-------- PROVIDED MATERIAL --------
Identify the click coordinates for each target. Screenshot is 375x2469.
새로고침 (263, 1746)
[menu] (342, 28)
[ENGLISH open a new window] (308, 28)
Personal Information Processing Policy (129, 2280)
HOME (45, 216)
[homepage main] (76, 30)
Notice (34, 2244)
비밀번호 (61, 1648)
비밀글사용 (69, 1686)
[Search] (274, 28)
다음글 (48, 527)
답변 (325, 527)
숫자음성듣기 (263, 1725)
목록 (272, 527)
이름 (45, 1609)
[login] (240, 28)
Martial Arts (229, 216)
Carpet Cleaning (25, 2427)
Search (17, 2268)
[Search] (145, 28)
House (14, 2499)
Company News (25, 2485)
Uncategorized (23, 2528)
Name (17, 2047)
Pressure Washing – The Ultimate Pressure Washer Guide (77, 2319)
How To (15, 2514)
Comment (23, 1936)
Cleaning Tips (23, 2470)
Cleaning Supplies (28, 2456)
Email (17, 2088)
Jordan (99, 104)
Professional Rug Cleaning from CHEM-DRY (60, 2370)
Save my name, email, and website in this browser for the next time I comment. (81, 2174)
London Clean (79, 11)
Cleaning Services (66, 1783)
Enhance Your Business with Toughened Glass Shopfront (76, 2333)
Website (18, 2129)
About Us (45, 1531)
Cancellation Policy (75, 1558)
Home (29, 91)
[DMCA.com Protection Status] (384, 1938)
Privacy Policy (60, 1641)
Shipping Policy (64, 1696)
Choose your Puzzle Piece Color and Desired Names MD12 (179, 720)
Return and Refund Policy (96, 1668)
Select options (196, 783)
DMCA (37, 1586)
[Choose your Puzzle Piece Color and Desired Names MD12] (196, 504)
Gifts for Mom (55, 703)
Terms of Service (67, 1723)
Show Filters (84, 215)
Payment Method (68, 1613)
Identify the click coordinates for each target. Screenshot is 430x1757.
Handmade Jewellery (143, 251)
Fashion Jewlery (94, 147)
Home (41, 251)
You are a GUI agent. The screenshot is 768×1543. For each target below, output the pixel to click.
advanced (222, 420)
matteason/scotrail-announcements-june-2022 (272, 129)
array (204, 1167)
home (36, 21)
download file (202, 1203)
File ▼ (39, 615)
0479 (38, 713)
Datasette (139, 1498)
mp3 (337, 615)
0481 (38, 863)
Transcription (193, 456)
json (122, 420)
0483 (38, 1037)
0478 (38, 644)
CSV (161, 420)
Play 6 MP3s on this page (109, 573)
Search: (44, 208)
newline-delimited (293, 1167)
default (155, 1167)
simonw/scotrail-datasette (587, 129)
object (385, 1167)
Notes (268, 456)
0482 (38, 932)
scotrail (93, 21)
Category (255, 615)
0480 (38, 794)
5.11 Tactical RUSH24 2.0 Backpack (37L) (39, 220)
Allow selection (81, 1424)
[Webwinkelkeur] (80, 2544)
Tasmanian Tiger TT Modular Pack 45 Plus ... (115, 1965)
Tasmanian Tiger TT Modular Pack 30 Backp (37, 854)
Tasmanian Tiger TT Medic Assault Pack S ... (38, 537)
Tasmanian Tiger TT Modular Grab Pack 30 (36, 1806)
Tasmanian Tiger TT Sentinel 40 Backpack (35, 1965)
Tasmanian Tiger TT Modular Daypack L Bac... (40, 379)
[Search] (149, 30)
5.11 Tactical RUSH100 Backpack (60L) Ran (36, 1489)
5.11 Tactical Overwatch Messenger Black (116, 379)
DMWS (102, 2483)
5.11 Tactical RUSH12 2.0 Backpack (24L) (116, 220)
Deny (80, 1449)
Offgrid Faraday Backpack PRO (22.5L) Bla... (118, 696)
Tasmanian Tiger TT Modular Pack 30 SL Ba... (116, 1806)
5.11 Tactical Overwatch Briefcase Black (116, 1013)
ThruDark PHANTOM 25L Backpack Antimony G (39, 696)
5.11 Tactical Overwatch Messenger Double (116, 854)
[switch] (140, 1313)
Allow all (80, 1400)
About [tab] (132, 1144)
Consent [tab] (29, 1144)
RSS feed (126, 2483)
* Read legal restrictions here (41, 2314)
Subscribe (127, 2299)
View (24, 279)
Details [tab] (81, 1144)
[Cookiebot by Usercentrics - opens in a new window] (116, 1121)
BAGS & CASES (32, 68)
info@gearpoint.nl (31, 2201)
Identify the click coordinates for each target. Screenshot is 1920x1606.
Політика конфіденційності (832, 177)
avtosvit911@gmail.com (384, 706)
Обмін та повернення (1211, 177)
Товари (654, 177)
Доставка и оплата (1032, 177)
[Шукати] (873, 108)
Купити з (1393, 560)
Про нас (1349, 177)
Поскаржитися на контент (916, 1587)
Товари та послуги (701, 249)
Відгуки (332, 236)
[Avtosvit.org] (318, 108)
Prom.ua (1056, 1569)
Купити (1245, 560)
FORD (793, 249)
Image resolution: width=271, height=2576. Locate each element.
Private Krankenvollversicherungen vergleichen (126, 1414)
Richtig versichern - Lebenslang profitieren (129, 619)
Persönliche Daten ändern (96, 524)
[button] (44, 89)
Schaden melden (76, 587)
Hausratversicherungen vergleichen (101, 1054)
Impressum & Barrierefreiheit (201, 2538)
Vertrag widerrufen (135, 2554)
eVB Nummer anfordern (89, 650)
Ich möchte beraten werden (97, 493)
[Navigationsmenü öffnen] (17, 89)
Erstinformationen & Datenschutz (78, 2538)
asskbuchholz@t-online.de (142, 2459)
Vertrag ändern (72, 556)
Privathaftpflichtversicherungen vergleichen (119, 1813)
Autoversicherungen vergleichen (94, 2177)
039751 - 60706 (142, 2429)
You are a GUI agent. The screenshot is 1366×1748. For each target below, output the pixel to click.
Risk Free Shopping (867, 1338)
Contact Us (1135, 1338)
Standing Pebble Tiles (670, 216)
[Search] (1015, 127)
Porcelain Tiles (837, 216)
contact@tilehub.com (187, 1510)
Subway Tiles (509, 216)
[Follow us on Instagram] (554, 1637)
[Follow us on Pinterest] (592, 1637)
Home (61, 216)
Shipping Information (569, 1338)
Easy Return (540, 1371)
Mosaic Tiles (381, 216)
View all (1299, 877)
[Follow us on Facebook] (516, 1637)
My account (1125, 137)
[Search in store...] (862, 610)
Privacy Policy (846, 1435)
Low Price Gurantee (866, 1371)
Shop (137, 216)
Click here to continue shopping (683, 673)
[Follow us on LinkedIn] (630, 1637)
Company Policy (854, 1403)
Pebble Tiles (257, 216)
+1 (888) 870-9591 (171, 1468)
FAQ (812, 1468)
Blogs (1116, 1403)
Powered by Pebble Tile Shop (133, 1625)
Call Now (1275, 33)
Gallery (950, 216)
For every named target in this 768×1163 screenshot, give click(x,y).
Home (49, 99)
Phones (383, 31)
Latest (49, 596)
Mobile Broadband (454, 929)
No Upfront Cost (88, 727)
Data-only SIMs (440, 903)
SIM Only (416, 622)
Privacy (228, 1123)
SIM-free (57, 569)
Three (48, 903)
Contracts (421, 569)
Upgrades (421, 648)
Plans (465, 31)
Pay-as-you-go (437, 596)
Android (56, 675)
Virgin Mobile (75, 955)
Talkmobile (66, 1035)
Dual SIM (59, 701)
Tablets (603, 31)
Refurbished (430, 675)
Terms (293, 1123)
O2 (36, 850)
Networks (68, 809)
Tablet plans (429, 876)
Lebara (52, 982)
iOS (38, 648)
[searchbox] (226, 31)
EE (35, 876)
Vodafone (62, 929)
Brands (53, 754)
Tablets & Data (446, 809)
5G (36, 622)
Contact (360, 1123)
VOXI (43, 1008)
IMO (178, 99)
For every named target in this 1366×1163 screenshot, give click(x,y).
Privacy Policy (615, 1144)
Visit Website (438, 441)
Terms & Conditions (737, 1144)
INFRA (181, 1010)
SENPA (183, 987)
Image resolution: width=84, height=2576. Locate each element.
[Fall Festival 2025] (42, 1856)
--------
#### PROBLEM DESCRIPTION
Print only the lines from the top of the data above down to the line holding "숫자음성듣기 (263, 1725)", inclusive.

#### EXPECTED ANSWER
Identify the click coordinates for each target. Screenshot is 375x2469.
새로고침 (263, 1746)
[menu] (342, 28)
[ENGLISH open a new window] (308, 28)
Personal Information Processing Policy (129, 2280)
HOME (45, 216)
[homepage main] (76, 30)
Notice (34, 2244)
비밀번호 (61, 1648)
비밀글사용 (69, 1686)
[Search] (274, 28)
다음글 (48, 527)
답변 (325, 527)
숫자음성듣기 (263, 1725)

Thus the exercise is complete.